Please write the following entries out once more, exactly.

|---|

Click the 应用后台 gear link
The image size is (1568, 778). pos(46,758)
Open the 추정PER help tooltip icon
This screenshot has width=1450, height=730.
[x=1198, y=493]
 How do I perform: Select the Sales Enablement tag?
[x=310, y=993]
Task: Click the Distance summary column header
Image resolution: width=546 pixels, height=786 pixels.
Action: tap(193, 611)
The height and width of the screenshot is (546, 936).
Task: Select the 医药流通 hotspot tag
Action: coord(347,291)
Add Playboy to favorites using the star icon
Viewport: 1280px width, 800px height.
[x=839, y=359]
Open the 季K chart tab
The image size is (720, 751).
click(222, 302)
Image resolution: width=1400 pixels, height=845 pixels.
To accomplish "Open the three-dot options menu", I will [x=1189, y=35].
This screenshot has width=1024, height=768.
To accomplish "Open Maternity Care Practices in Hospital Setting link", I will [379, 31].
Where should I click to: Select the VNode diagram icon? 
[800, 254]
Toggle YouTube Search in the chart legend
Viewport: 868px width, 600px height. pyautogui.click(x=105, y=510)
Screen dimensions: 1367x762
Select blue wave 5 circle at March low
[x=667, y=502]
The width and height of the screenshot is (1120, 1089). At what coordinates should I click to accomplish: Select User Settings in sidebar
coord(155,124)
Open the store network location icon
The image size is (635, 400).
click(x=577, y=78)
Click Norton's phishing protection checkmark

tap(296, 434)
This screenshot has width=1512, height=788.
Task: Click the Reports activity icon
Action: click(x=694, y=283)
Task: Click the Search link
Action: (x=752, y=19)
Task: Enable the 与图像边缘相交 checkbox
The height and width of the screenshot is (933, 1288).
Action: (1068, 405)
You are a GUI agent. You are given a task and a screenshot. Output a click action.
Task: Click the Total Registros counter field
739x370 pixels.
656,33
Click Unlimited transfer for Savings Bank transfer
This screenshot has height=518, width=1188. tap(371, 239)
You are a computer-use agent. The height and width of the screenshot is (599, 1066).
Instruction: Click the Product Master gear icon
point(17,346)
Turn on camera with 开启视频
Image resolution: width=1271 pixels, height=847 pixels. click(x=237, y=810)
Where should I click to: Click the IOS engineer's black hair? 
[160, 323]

|---|

* **TASK RESULT**
Click the 应用后台 gear link
The image size is (1568, 778). pos(46,758)
Open the 추정PER help tooltip icon
This screenshot has width=1450, height=730.
[x=1198, y=493]
 How do I perform: Select the Sales Enablement tag?
[x=310, y=993]
Task: Click the Distance summary column header
Image resolution: width=546 pixels, height=786 pixels.
Action: tap(193, 611)
The height and width of the screenshot is (546, 936).
Task: Select the 医药流通 hotspot tag
Action: coord(347,291)
Add Playboy to favorites using the star icon
Viewport: 1280px width, 800px height.
[x=839, y=359]
Open the 季K chart tab
The image size is (720, 751).
click(222, 302)
Image resolution: width=1400 pixels, height=845 pixels.
To accomplish "Open the three-dot options menu", I will [x=1189, y=35].
This screenshot has width=1024, height=768.
To accomplish "Open Maternity Care Practices in Hospital Setting link", I will [379, 31].
Where should I click to: Select the VNode diagram icon? 
[800, 254]
Toggle YouTube Search in the chart legend
Viewport: 868px width, 600px height. pyautogui.click(x=105, y=510)
Screen dimensions: 1367x762
Select blue wave 5 circle at March low
[x=667, y=502]
The width and height of the screenshot is (1120, 1089). At what coordinates should I click to accomplish: Select User Settings in sidebar
coord(155,124)
Open the store network location icon
The image size is (635, 400).
click(x=577, y=78)
Click Norton's phishing protection checkmark

tap(296, 434)
This screenshot has width=1512, height=788.
Task: Click the Reports activity icon
Action: click(x=694, y=283)
Task: Click the Search link
Action: (x=752, y=19)
Task: Enable the 与图像边缘相交 checkbox
The height and width of the screenshot is (933, 1288).
Action: (1068, 405)
You are a GUI agent. You are given a task and a screenshot. Output a click action.
Task: Click the Total Registros counter field
739x370 pixels.
656,33
Click Unlimited transfer for Savings Bank transfer
This screenshot has height=518, width=1188. tap(371, 239)
You are a computer-use agent. The height and width of the screenshot is (599, 1066).
Instruction: Click the Product Master gear icon
point(17,346)
Turn on camera with 开启视频
Image resolution: width=1271 pixels, height=847 pixels. click(x=237, y=810)
Where should I click to: Click the IOS engineer's black hair? 
[160, 323]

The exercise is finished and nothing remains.